Настя нисколько не удивилась. Ну, сутенер. Любка проститутка. Ну и что? А кем еще она могла оказаться? Чего ее в подвал-то понесло? Ширнуться да и по делам дальше. Молодая она, конечно, чересчур молодая.
– А Толстый-то что?
– Толстым тоже интересуются. Толстый иной раз больше меня зарабатывает. С рынка любители есть. Снимают парня.
– А он? Он что, голубой? Да? Такой маленький?
– Ну и что? – Любка зло сверкнула глазами. – У тебя вот папа-мама, чуть что, всегда придешь домой, папа, дай покушать. Не пьют они у тебя?
– Нет.
– Нет. То-то и оно. А мы с Толстым сколько лет уже одни. Папаша квартиру пропил, а где он сейчас, не знаем. А Толстый, прикольный парень, потерплю, говорит, надо бабки зарабатывать. Зашибает побольше тех обсосов, которых ты в подвале видела. Эти – машины моют. Сопляки. А с Толстым не здороваются. Западло им, видите ли.
– Так вы что, родственники?
– Ну да. Он мой брат.
– А-а… Слушай, а этот Инвалид, он кто?
– Инвалид? Лучше не спрашивай. Инвалид очень крутой. Его не цепляй. Если жизнь дорога.
– Этот мальчонка крутой?
– Крутой, – ответила Любка. – Он, считай, почти что бригадир. У него такая крыша – закачаешься. Он в метро работает. С нищими. Ты не смотри, что он так одет. На работе же. Он будь здоров парень! Я его боюсь.
– А маленький такой.
– Ни фига не маленький. Ему лет тридцать.
– Сколько? – Настя расхохоталась. – Тридцать? Ты чего?
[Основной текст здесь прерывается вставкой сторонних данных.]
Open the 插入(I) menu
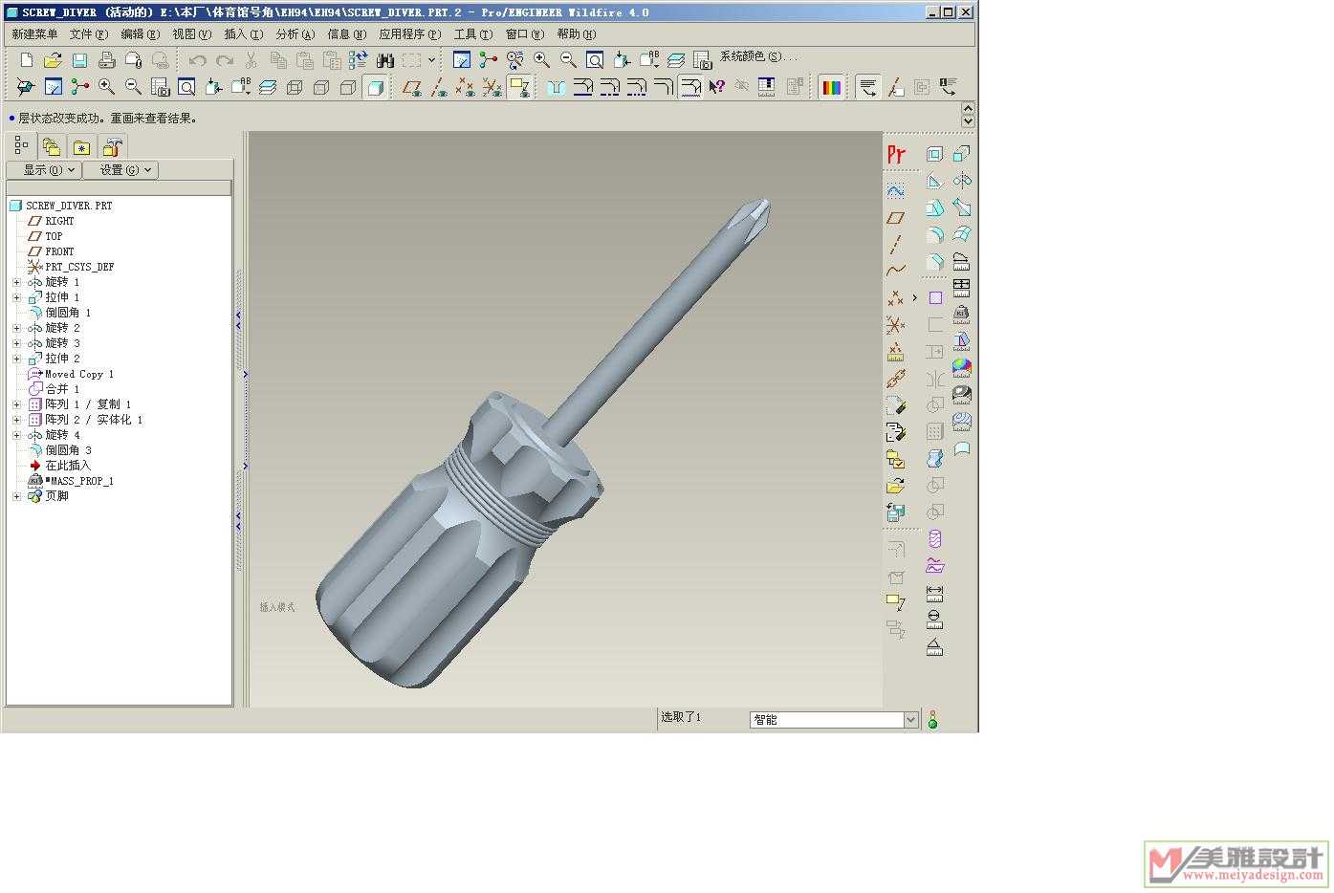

– Ну да. У него болезнь какая-то. Поэтому Инвалидом и кличут. Позвоночник, что ли. Не растет, одним словом. Но я тебе ничего не говорила. Он не любит про это. У него дружки все метро держат вот так. – Любка сжала кулачок. – Если что, и замочить могут. Запросто. У них и менты все куплены в метро. И рядом. А теперь он еще и этих пацанов пасет, они возле станции машины моют. Он их и пасет. Бабки отбирает, а им зарплату платит. Охраняет. А сам-то – сидит в переходе на Сенной. Инвалид, мол, ребенок нетрудоспособный. Место удобное. Подают ему даже. Но на самом деле он как бы координатор у всей шатии нищей. И не такие уж они и нищие, как кажется с первого взгляда.